Kyle Larson celebrates return with 1st NASCAR Cup Series win since suspension
LAS VEGAS — Kyle Larson wasn't sure he'd ever race again in NASCAR, and if he could, he didn't know who would even hire him.
It was Rick Hendrick who took the chance on a driver many believed was radioactive for sponsors. Larson's use of a racial slur while participating in an online race last April cost him his job, his reputation and his ability to attract the corporations that fund a race team.
Hendrick said he'd pay for the car himself because he was that confident that Larson, reformed after months of self-work, could be redeemed.
On Sunday at Las Vegas Motor Speedway, Larson raced to his first NASCAR victory since he was reinstated from a nearly yearlong suspension. He ran just the first four races last season and was hired by Hendrick Motorsports when NASCAR said the suspension would lift at the start of this year.
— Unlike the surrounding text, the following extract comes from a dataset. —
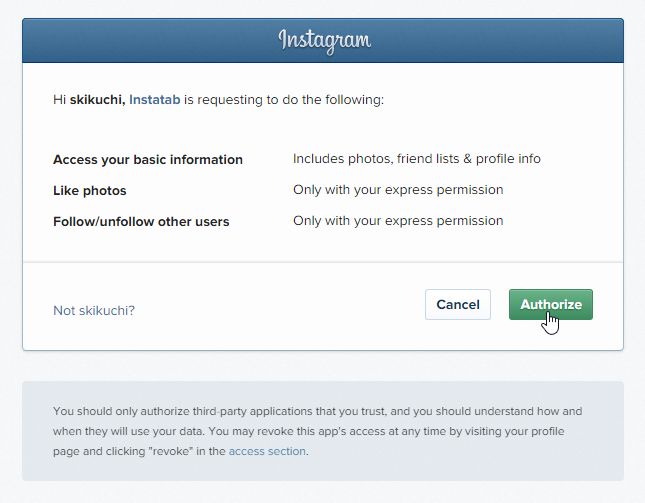Click the bold skikuchi username in greeting

click(97, 100)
“Thanks Mr. H. for believing in me,” Larson radioed to boss Rick Hendrick after crossing the finish line.
He then celebrated his first career win on an intermediate track with smoke-filled burnouts, including one on the backstretch for friends watching from a motorhome on the hillside above the track. Larson said he became emotional as he took the white flag but had composed himself by the time he finished his burnouts.
“I didn’t know if I’d ever have an opportunity to win a NASCAR race again,” said Larson, who again thanked Hendrick for taking “a massive chance on me.”
He excelled on dirt tracks last year: During his time away from NASCAR, Larson wasn't idle. He excelled on dirt tracks all across America, including a number of races in central Pennsylvania. Larson won a dozen 410 sprint races on area tracks last year and won more than 40 races overall nationally.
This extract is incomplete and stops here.